O Ministério da Saúde estima que existam 60 mil parteiras tradicionais no Brasil, assistindo aproximadamente a 450 mil partos por ano. Elas são responsáveis por 20% dos nascimentos na área rural, incluindo aldeias e comunidades ribeirinhas. Esse percentual chega ao dobro nas regiões Amazônia e Nordeste. Ainda assim, as parteiras resistem. E sua resistência não é apenas prática, mas também epistemológica: elas mantêm vivas outras formas de conhecimento sobre o corpo, o nascimento e a vida. Ao acompanharem gestações com escuta, presença e respeito, desafiam a lógica da intervenção mecânica e reafirmam a potência do corpo feminino. Em seus modos de atuar, mostram que nem tudo precisa de hospital, corte ou remédio: o que muitas vezes sustenta a vida é o vínculo humano, o toque certo e a sabedoria ancestral.
A importância das parteiras ganha ainda mais centralidade quando pensamos na realidade das mulheres negras no Brasil. Em um país onde o racismo institucional estrutura o sistema de saúde, o cuidado promovido por essas mulheres representa uma verdadeira contraofensiva à uma política de morte.
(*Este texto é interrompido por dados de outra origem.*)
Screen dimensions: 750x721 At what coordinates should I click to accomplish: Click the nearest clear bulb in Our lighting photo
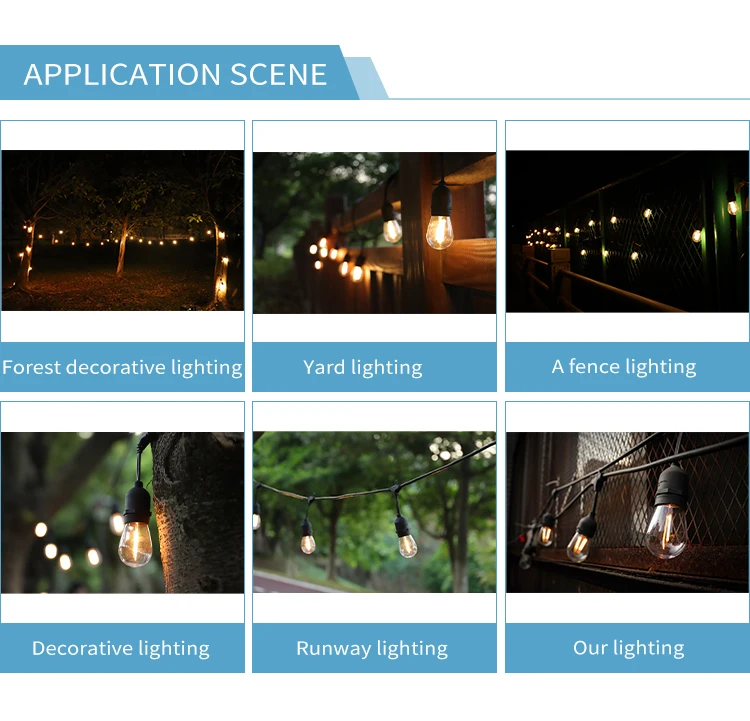[x=667, y=532]
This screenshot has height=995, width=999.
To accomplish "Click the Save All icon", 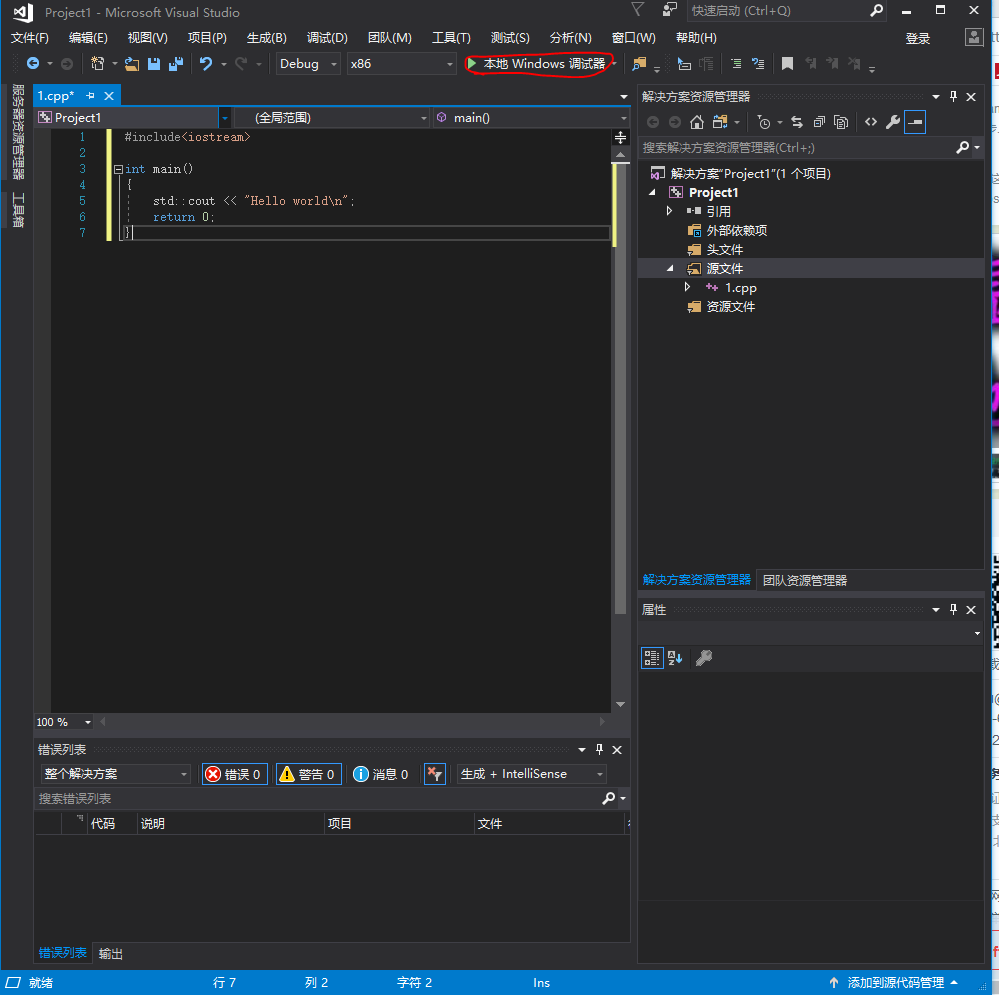I will tap(176, 63).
O número alarmante de mortes maternas entre mulheres negras, os inúmeros casos de violência obstétrica, o desprezo à dor negra e a recusa em respeitar seus corpos são apenas algumas faces de um modelo que continua operando pela exclusão.
Segundo dados da Organização Mundial da Saúde (OMS), 85% dos partos poderiam ocorrer sem qualquer intervenção médica. No entanto, no Brasil, 55% dos nascimentos ainda são realizados por cesariana, a segunda maior taxa do mundo, atrás apenas da República Dominicana. Essa realidade escancara como o parto se tornou um evento controlado e lucrativo, transformando os corpos das mulheres, especialmente das mulheres negras, em objetos de manipulação técnica e financeira.
Frente a isso, desmedicalizar é resistir. É recusar a lógica da urgência, do corte, da anestesia e do controle. É entender que o nascimento pode e deve ser vivido como um processo humano, potente e digno. E é nesse lugar que o saber das parteiras se fortalece: como alternativa concreta e afetiva a um sistema que continua produzindo dor e apagamento.
REPARAÇÃO, BEM VIVER E SAÚDE
A atuação das parteiras também deve ser compreendida dentro da luta coletiva das mulheres negras no Brasil. Em 2015, a Marcha das Mulheres Negras reuniu mais de 100 mil mulheres em Brasília exigindo o fim do racismo, da violência e por um projeto de Bem Viver. Em 2025, dez anos depois, a Marcha retorna às ruas com ainda mais força, ampliando o grito por reparação histórica. Dentro dessa mobilização, o reconhecimento das parteiras também é um debate importante. Cuidar da vida negra desde o nascimento é uma resposta direta à lógica da morte imposta historicamente pelo Estado.
O projeto de Bem Viver também passa pelo direito ao cuidado respeitoso, à autonomia corporal e à proteção dos saberes ancestrais. As parteiras estão no coração desse projeto. Elas simbolizam a possibilidade de um futuro que não se baseia na exclusão, mas na valorização das memórias, dos afetos e das práticas comunitárias.
Proteger os saberes das parteiras é proteger o futuro. É garantir que meninas e mulheres negras tenham direito à vida plena, desde a gestação. E é também fazer justiça às muitas que foram silenciadas, perseguidas ou esquecidas, e às muitas que ainda hoje sustentam o nascimento com coragem, dignidade e sabedoria.